Research

Refined RANSAC for 3D primitive shape fitting based on multi-scale local features

3D scanners have been largely used in remote sensing and robot interaction for 3D environment reconstruction, modelling and scene parsing. However, the large scale scanned data lacks structure and semantic interpretation. Without further processing, the information directly gathered from raw point cloud data can be used for maximum distance detection which is far from enough for automatic car driving system or interactive robot sensing. In this project, we developed the algorithm which combines machine learning methods with RANSAC in order to find candidate primitive shapes before expensive RANSAC iteration process, it can help reduce the energy cost as well as maintain the fitting accuracy.

Human Action recognition for videos using Sparse Representation and deep network 

This work proposed a deep learning architecture for action detection in videos using over-complete dictionary learning. Through utilizing sparse representation, the proposed approach achieves considerable accuracy compared with state- of- the-art results as well as saving the memory and making the whole procedure faster. The proposed approach was tested on two dataset including Weizmann and KTH action dataset. For Weizmann dataset which contains 10 different classes for human action, our proposed approach achieves the test accuracy 80.4. For KTH dataset which contains 6 different classes for human action, our approach achieves the test accuracy 80.4. We also analyze the relation between sparsity with accuracy and the relation between sparsity with time-consumption of our method, which illustrates that the proper sparsity value in our approach would significantly improves the computing time and achieves considerable accuracy.

Never-lost: Multi-camera face detection and full-body tracking for videos 

This project introduced the basic setup and functions of PRPOF, which was built on top of state-of-the-art algorithms and models. The system is aimed at combining face detection and full-body tracking to solve the bottleneck that the tracked face might be occluded or the target is of back view. This two modules form a closed-loop called Never-lost framework, which guarantees the stability and reliability of our system. The face detection part is based on Multi-task CNN deep learning frame work and recognition module is built upon VGG-Net, using the last layer as the representation of our face with the tracking part which is based on the dynamic scale feature correlation estimation. In order to increase accuracy of our model, we use a new dataset called MS-Celeb-1M to train our model, and it proves to be more accurate than the previous dataset we used. Additionally, our system contains the processing part including emotion and gender estimation which can be further used to evaluate the target’s activity.

Semantic image segmentation for 3D scene parsing

In this paper, we propose a new approach to semantic segmentation for 3D point cloud. Different from the traditional CNN architecture, we do 3D feature abstraction of each point before send them into neural network. And the input of neural network is a vector of each point, instead of the whole 3D image. As 3D feature abstraction has aggregated enough local structure information, achieving the same function of complex CNN architecture, our neural network can reach relative high accuracy with quite trivial structure. Finally, semantic segmentation is realized by combining the coordinates information and the label of each point to reconstruct the point cloud. Our lightweight architecture has advantages of small model size, shorting training time and decent accuracy and can be applied to real time scene parsing such as auto-driving and interactive robot sensing.

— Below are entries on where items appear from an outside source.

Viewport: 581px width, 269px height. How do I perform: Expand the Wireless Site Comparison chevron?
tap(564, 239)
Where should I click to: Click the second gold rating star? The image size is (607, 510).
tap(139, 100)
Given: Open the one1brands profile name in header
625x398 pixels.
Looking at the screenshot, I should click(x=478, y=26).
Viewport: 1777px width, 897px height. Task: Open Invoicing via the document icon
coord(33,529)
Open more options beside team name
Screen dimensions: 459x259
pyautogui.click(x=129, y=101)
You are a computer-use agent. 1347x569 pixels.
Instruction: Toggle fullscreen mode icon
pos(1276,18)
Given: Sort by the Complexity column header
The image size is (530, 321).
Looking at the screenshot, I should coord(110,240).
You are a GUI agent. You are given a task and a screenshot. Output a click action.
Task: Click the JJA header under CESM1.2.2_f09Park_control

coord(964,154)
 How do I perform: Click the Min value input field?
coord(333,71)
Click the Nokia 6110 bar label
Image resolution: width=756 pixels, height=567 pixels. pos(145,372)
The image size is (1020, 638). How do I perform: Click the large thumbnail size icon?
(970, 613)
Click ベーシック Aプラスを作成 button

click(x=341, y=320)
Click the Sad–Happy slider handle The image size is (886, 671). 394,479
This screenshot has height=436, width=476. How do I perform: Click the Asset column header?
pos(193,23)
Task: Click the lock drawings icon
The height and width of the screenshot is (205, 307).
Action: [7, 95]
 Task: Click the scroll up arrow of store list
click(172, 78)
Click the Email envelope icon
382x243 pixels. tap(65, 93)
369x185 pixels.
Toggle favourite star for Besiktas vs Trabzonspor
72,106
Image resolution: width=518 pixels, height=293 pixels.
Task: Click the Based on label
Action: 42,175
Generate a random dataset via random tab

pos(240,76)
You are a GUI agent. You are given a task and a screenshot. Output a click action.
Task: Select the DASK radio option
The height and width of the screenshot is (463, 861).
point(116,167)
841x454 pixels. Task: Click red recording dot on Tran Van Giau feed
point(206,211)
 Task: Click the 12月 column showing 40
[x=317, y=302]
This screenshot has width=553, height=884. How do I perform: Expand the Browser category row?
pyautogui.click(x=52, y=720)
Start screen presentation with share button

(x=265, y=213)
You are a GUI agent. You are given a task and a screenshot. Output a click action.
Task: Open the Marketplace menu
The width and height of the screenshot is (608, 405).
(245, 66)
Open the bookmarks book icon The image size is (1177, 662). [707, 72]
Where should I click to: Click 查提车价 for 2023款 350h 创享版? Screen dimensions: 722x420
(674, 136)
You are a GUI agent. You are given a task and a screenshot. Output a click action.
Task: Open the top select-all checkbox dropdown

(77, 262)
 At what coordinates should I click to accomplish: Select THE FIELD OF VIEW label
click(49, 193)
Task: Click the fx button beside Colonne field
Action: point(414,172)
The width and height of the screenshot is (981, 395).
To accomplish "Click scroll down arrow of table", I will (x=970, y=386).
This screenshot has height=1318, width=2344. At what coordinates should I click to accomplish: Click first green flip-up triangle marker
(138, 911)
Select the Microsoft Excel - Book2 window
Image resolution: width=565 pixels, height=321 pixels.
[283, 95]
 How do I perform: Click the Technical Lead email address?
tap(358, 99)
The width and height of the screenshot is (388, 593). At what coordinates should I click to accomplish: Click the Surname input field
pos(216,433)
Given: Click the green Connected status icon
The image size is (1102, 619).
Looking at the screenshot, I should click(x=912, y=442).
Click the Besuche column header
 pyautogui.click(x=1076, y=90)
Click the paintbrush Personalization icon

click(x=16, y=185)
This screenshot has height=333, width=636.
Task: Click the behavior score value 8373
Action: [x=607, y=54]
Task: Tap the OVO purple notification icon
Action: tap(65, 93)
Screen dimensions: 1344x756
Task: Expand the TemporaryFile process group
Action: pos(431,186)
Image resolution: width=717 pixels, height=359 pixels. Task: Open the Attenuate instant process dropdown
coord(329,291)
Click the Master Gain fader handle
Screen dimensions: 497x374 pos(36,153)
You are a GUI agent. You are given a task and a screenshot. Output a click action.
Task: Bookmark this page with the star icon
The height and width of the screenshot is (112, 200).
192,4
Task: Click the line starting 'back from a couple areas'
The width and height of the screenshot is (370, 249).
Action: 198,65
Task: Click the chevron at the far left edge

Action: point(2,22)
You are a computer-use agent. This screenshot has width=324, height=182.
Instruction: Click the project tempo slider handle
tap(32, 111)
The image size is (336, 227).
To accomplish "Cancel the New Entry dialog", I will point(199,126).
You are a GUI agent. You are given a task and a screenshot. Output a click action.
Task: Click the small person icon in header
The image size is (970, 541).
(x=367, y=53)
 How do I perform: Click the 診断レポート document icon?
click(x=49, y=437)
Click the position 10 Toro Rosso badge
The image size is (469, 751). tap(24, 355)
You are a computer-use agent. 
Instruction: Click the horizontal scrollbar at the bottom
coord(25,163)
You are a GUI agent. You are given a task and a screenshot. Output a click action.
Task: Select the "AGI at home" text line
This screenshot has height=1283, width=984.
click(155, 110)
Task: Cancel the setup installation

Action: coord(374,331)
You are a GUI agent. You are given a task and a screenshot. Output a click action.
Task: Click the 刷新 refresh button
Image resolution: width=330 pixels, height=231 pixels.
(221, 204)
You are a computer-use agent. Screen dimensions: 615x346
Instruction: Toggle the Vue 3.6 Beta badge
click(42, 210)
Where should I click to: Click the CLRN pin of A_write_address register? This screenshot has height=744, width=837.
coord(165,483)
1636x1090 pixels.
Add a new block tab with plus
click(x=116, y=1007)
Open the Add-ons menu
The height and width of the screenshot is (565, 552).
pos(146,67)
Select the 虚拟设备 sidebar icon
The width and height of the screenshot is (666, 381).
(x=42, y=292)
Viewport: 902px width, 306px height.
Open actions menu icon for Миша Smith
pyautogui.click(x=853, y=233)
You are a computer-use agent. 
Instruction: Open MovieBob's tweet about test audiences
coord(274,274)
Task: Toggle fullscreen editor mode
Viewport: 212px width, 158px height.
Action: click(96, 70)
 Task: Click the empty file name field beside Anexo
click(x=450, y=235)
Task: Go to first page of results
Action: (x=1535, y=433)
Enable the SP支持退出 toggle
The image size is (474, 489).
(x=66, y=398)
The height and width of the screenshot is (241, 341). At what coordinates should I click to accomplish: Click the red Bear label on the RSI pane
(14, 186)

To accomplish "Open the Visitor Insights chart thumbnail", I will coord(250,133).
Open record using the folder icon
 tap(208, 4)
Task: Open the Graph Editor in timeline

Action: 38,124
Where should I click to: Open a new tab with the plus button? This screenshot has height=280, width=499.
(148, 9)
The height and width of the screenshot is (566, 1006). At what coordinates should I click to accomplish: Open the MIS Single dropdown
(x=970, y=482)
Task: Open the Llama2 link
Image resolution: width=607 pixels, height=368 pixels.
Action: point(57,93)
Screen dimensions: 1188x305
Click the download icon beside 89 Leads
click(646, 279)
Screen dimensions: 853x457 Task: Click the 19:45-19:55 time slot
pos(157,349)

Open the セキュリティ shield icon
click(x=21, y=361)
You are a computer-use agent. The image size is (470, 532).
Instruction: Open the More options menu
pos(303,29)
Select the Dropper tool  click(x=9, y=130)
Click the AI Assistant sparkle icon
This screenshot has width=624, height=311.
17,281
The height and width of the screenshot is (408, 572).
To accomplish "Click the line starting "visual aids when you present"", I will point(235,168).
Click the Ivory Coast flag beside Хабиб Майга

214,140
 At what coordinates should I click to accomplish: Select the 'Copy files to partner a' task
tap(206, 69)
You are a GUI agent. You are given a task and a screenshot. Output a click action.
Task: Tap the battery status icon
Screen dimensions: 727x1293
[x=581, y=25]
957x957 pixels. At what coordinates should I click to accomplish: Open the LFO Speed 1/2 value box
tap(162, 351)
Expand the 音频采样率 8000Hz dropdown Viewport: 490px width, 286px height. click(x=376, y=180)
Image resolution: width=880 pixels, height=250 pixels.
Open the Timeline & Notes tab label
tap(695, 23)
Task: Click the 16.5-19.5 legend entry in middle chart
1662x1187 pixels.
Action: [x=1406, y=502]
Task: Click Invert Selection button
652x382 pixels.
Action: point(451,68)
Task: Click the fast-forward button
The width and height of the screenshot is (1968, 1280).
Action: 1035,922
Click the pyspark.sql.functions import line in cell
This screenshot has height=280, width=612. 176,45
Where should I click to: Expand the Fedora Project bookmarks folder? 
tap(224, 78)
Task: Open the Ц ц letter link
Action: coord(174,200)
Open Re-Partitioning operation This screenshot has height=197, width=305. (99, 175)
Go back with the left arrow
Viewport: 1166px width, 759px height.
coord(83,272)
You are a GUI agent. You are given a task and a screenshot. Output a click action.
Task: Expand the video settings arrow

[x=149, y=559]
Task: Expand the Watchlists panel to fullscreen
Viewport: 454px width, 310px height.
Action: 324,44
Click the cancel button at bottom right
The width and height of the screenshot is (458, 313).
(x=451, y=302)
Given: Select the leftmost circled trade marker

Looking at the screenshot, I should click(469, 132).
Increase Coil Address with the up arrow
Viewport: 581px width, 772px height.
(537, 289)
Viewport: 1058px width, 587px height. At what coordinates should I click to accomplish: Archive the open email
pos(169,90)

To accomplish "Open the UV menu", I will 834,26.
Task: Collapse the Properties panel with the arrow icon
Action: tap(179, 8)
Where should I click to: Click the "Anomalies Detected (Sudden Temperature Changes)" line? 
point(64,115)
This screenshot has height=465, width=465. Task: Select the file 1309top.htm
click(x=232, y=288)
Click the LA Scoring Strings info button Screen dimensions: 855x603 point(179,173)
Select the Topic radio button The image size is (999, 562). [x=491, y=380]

Personalized Yelp Recommendation based on Big data Analytics

This project aimed at doing big data analysis for yelp dataset, giving more detailed and personalized recommendation sort for users. The project solved the issue that for the general recommendation algorithm, it could be inefficient for customer to find out the best personalized matching item in a short time among a bunch of recommended items. The proposed method is to firstly calculate a set of recommended items using collaborative filtering based on Spark and then arrange them based on the key word matching similarity of user’s personalized input information. For the key word matching similarity, we generalize the key word lists from both yelp business comment data and user’s history searching data using LSI and built word2vec model. After that we sort the values to get the personalized yelp business recommendation result to find the one which matches the user’s request best. In this way, the recommendation system can be more personalized and match potential users with target business more accurately.

External Crime Motivation analysis and Prediction

In our project, we utilize the historical crime data as well as the multi-media environmental data to analysis the effect of the external factors on the crime motivation. We use both numerical features and text features to provide sufficient feature data which can describe the crime point. For the overall pipeline, we have the input data set including the user’s information, user’s current location, route, current date, temperature, rainfall and other relevant environmental information, the system firstly extracted the key points on the route for our research. The key points are the data points which are likely to be unsafe. Secondly, for each key point, with all kinds of features of the point, the system will do prediction about the possibility of crime occurrence. Thirdly, collecting all the key points prediction results, we give the score which for the current route and recommend the route which has the highest score to help users stay safe. Our project provides a general and useful approach based on the obvious data which can be easily acquired for the public to help themselves stay safe. The result of our research can be further combined with other stimulations of the crime motivation to do criminology analysis.

Bachelor’s Thesis – Acquisition system for 3D data cloud using spectral imaging

In this paper, a 3-D reconstruction technique based on single-time structured light projection is introduced. The proposed approach analyzes the deformed pattern of the projected structured light on the 3D object. The object is placed on the stage. We can read X and Y coordinate information of each pixels from the 2-D image. The Z coordinate needs to be calculate by analyzing the deformed fringe projected onto the surface. We generate several single-color sinusoidal fringe patterns with a phase shift. We project the synthetic image of those phase shifting patterns onto object. Then we use spectrometer to separate patterns according to different frequency. We do histogram equalization and filtering as preliminary treatment. We get initial phase distribution by four-step phase shifting algorithm. After phase unwrapping we can finally get phase information of the project which can be used to do 3D reconstruction.